Rename "screenshot" to "image" in the lines from the line with "You are a computer-use agent. This" through the last line, changing nothing else. Leave the pictures out of your answer.

-- Begin Available records --

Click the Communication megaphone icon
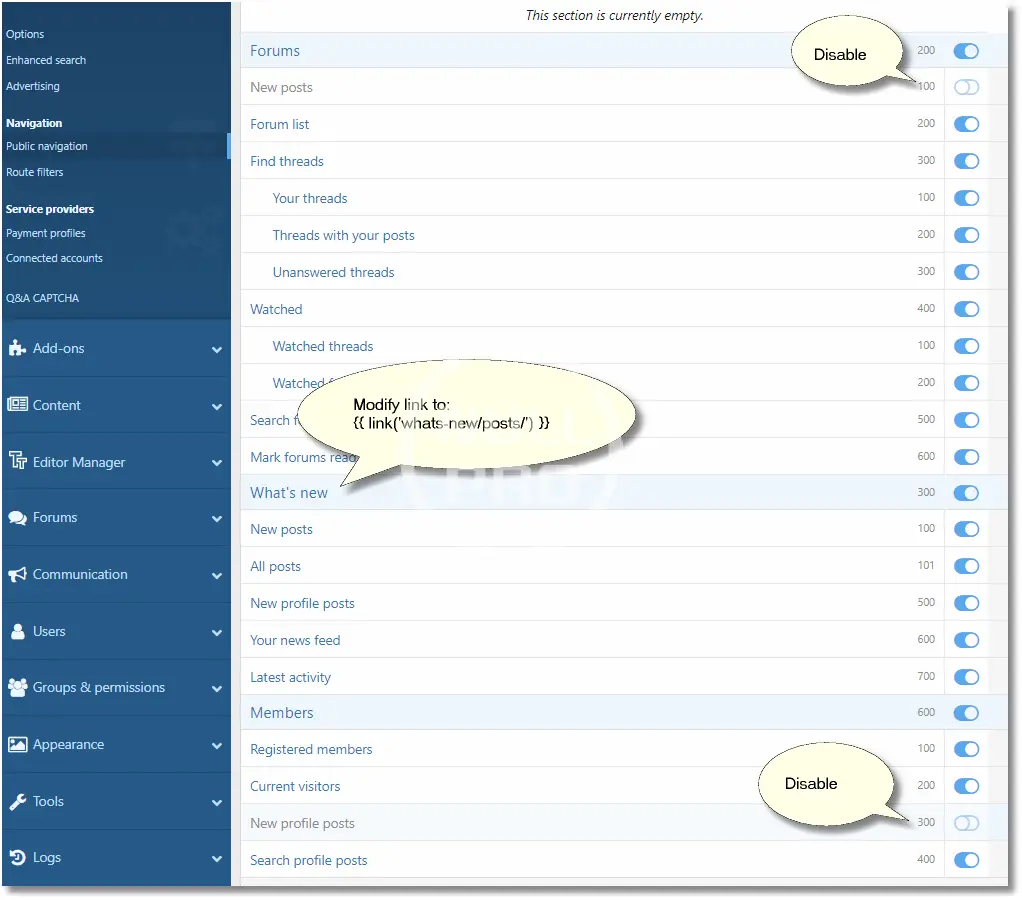Screen dimensions: 1022x900 (17, 575)
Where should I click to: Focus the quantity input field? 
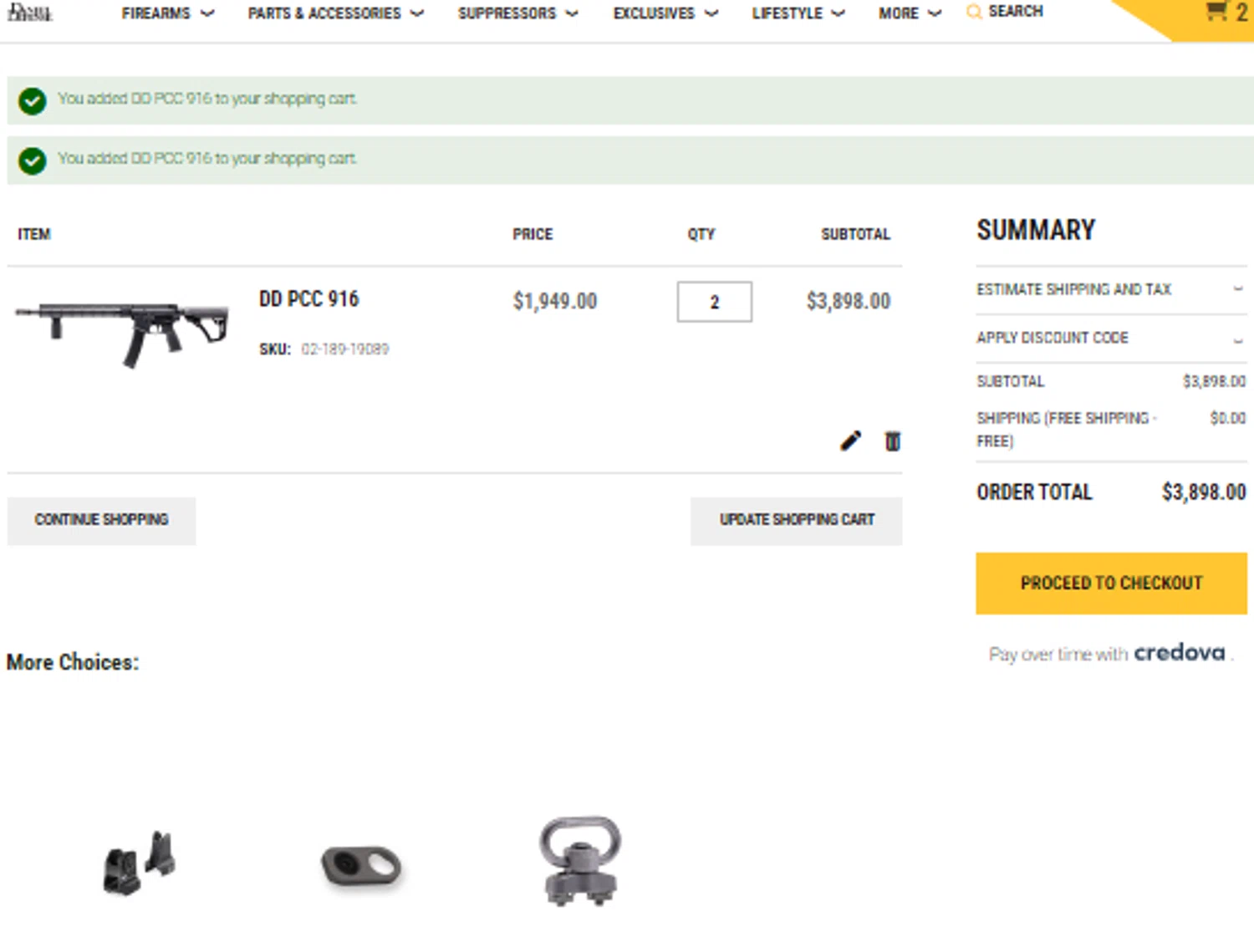714,302
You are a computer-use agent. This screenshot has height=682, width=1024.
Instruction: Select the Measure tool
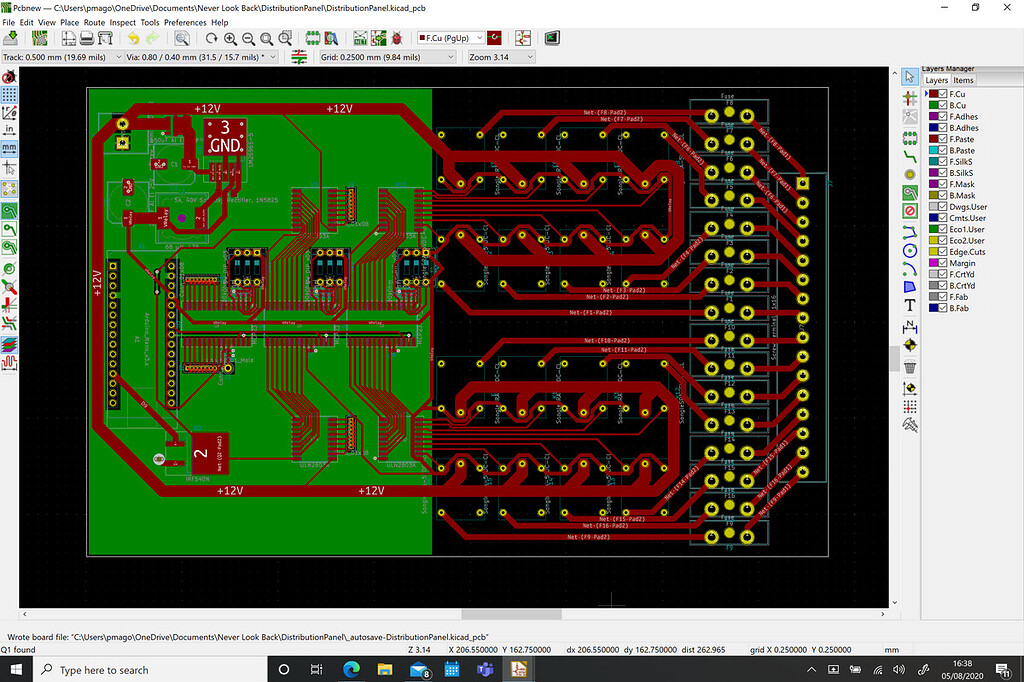pyautogui.click(x=910, y=424)
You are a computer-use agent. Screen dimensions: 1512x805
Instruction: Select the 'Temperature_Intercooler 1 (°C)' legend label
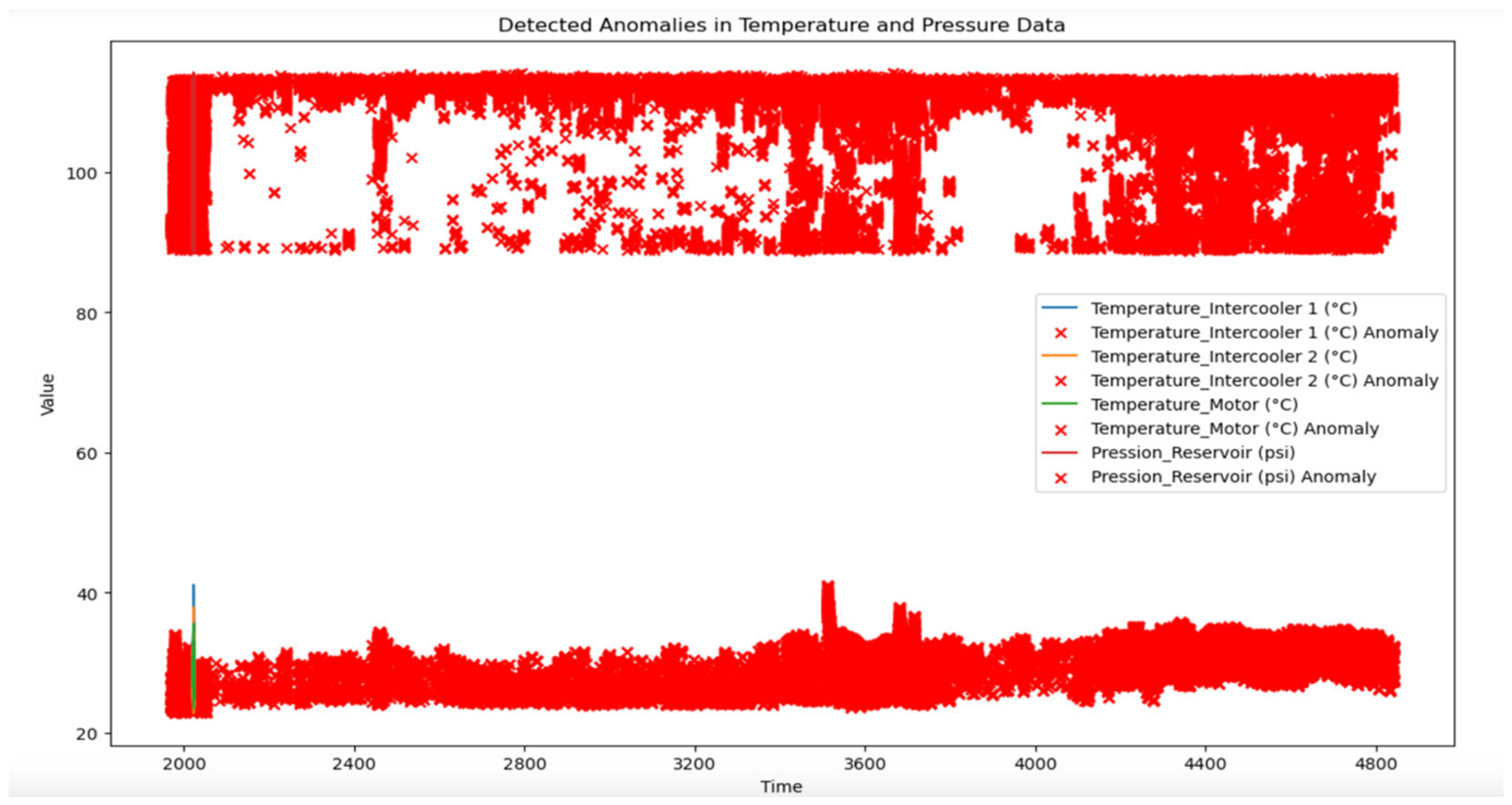(x=1224, y=309)
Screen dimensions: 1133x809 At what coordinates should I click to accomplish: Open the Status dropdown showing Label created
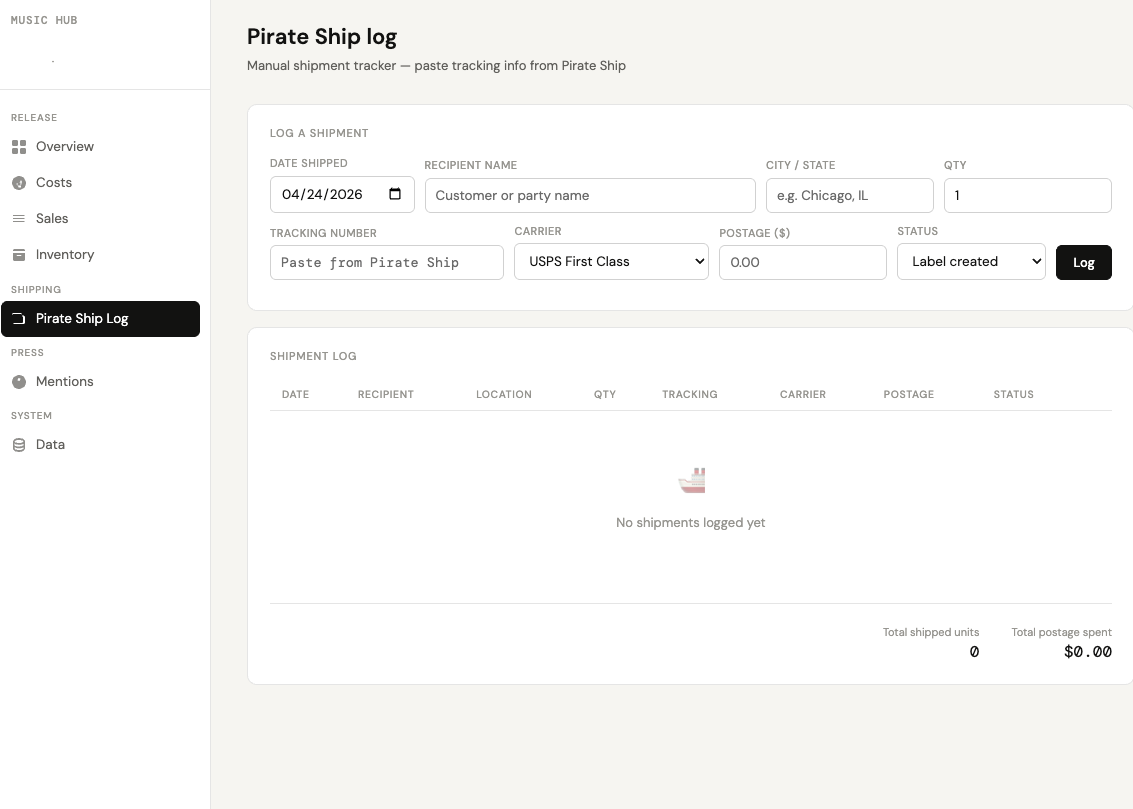(x=970, y=261)
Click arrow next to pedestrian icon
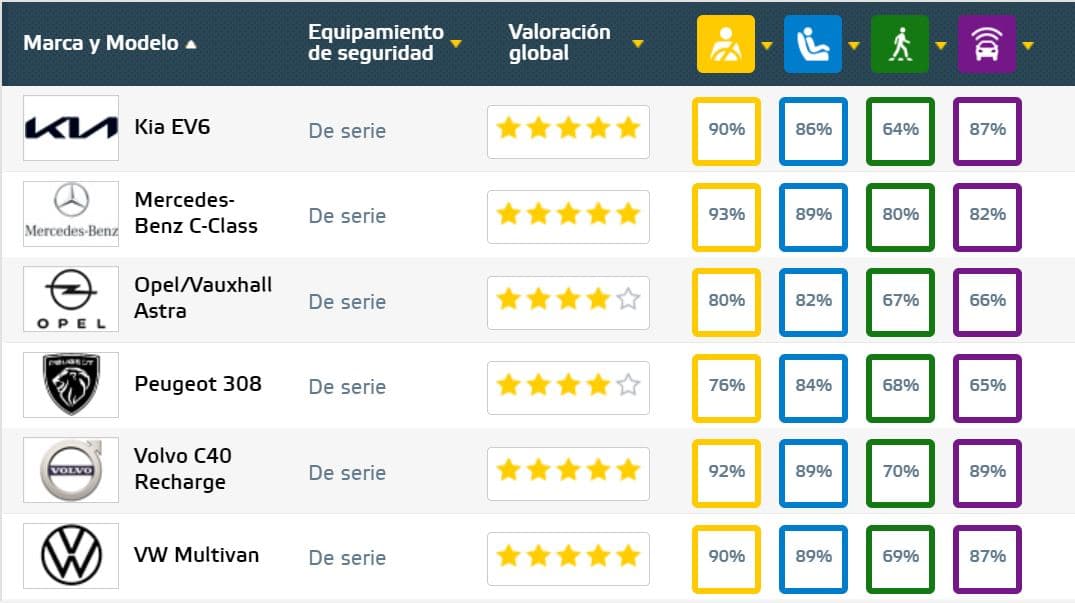 click(x=941, y=45)
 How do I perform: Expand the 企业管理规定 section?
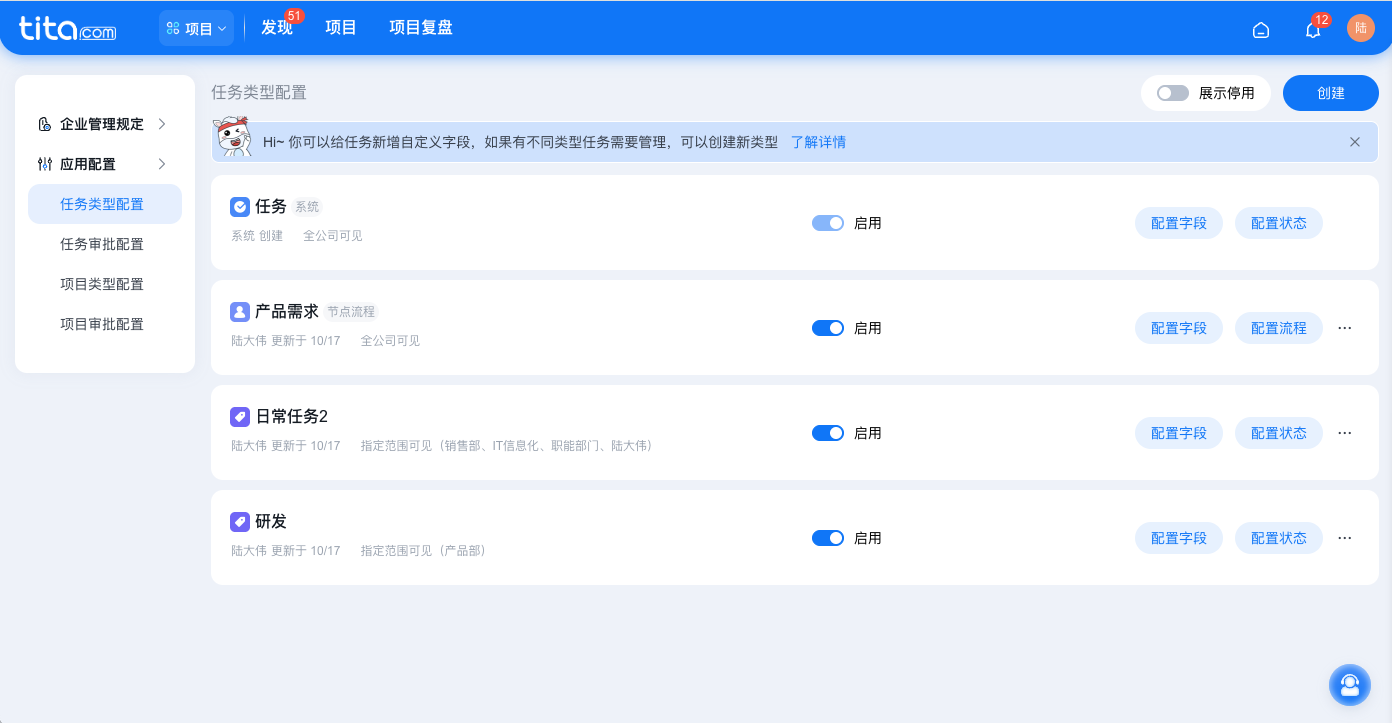coord(102,124)
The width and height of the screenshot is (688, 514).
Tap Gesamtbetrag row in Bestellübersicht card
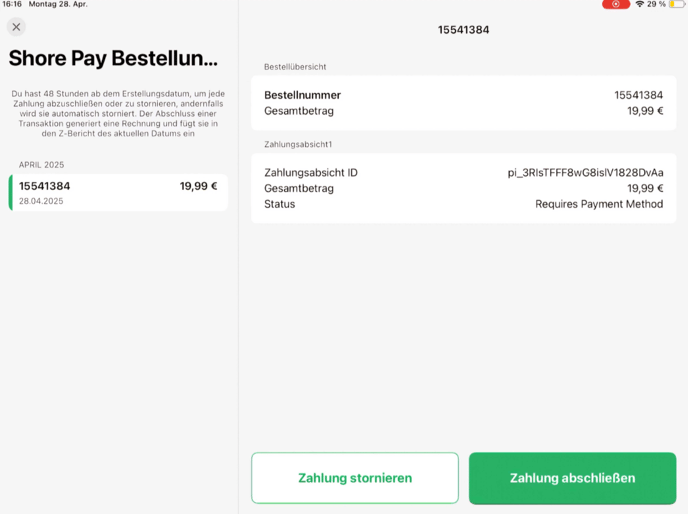463,111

-- End Available records --

# The answer
You are a computer-use agent. This image has height=682, width=1024.
Instruction: Select the Measure tool
pyautogui.click(x=910, y=424)
You are a computer-use agent. Screen dimensions: 1512x805
Instruction: Select the 'Temperature_Intercooler 1 (°C)' legend label
(x=1224, y=309)
Screen dimensions: 1133x809 At what coordinates should I click to accomplish: Open the Status dropdown showing Label created
(x=970, y=261)
Click arrow next to pedestrian icon
 click(x=941, y=45)
 How do I perform: Expand the 企业管理规定 section?
coord(102,124)
The width and height of the image is (688, 514).
Tap Gesamtbetrag row in Bestellübersicht card
463,111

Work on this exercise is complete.